J'ai rencontré Jean Pelletier pour la première fois en juillet 1991 quand Jean Chrétien, chef de l'opposition à Ottawa, l'a choisi comme directeur de cabinet. J'étais alors le conseiller principal en politiques auprès de M. Chrétien. Ce fut pour Jean Pelletier et moi le début d'une collaboration de 10 ans, d'abord, au cabinet du chef de l'opposition et, ensuite, au cabinet du premier ministre. Plus important pour nous, ce fut le début d'une amitié qui aura duré jusqu'à sa mort, hier.

Tout comme un orchestre a besoin d'un chef pour suivre un rythme commun, un premier ministre et un cabinet de premier ministre ont besoin d'un directeur de cabinet pour travailler efficacement. Jean Pelletier fut ce chef d'orchestre. Sérieux, doué et fort d'une longue expérience dans la vie publique, il respirait l'autorité, l'intégrité et la compétence. Il a su rapidement gagner le respect du caucus, du cabinet, et des hauts fonctionnaires. Jean Chrétien misait beaucoup sur les capacités administratives de son vieil ami, de même que sur ses conseils, surtout en ce qui a trait aux questions touchant le Québec.

 

Ses responsabilités administratives et politiques lui imposaient des journées du travail d'au moins 14 heures, remplies de réunions et d'appels téléphoniques. Il assistait aux réunions du conseil des ministres et rencontrait chaque matin le premier ministre et le greffier du Conseil privé pendant une demi-heure pour ensuite aborder tout problème politique qui en ressortait, un de ses rôles étant précisément de résoudre les problèmes politiques auxquels le premier ministre se trouvait confronté.

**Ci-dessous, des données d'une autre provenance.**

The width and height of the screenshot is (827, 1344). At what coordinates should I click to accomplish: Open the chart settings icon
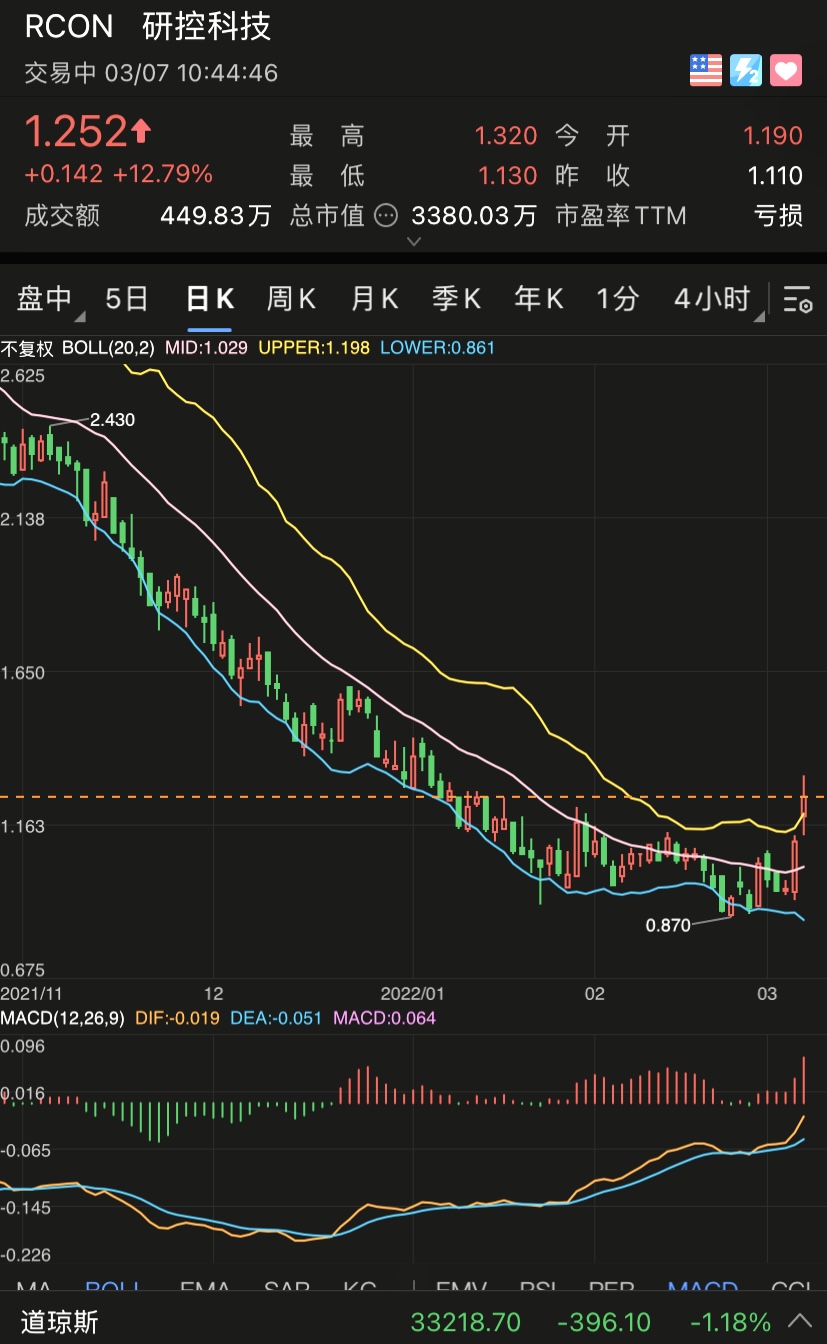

M. Chrétien comptait sur Jean Pelletier pour apaiser et soigner les égos, dont on connaît bien l'envergure, des ministres et des députés. Il s'agissait d'une tâche exigeante et Jean Pelletier s'en acquittait avec aplomb, diplomatie et fermeté. Devant plus souvent dire non que oui, il en est venu à se tailler la réputation de «bourreau aux gants de velours». Son rôle fut essentiel au succès de l'administration de Jean Chrétien.

Pelletier avait une façon de faire bien à lui, fondée sur une imposante personnalité. Son approche consistait à s'informer de tout, à coordonner l'ensemble du cabinet, à assurer une gestion professionnelle et efficace des opérations et à faire en sorte que toutes les questions soient traitées convenablement et promptement. Mais il laissait la gestion à ses gestionnaires, sans chercher à faire le travail à leur place et sans priver aucun des membres de son personnel supérieur d'un accès direct au premier ministre.

Il tenait chaque matin à 8h45 une réunion avec les cadres supérieurs de son équipe afin d'assurer la coordination des activités du cabinet. Les réunions visaient certes à informer et à coordonner, mais il connaissait la tendance de tous les membres des bureaux politiques à vouloir souvent intervenir dans tous les dossiers. Il nous mettait toujours en garde contre le danger d'un «trop grand nombre de cuisiniers dans la cuisine» et nous imposait une stricte discipline visant à assurer que les responsables de dossiers particuliers puissent les traiter sans ingérences. Le résultat était que le cabinet du premier ministre de Jean Chrétien travaillait en équipe et à l'abri de la politique interne, qui est souvent la plaie des bureaux des chefs de gouvernements. Au moment de quitter ses fonctions, il était considéré comme un des meilleurs, sinon le meilleur, directeur de cabinet qu'un premier ministre ait jamais eu.

Jean Pelletier a servi sa ville, sa province et son pays avec honneur, intégrité et distinction. Il va nous manquer.

L'auteur a été conseiller principal du premier ministre Jean Chrétien. Il pratique aujourd'hui le droit au cabinet Bennett Jones.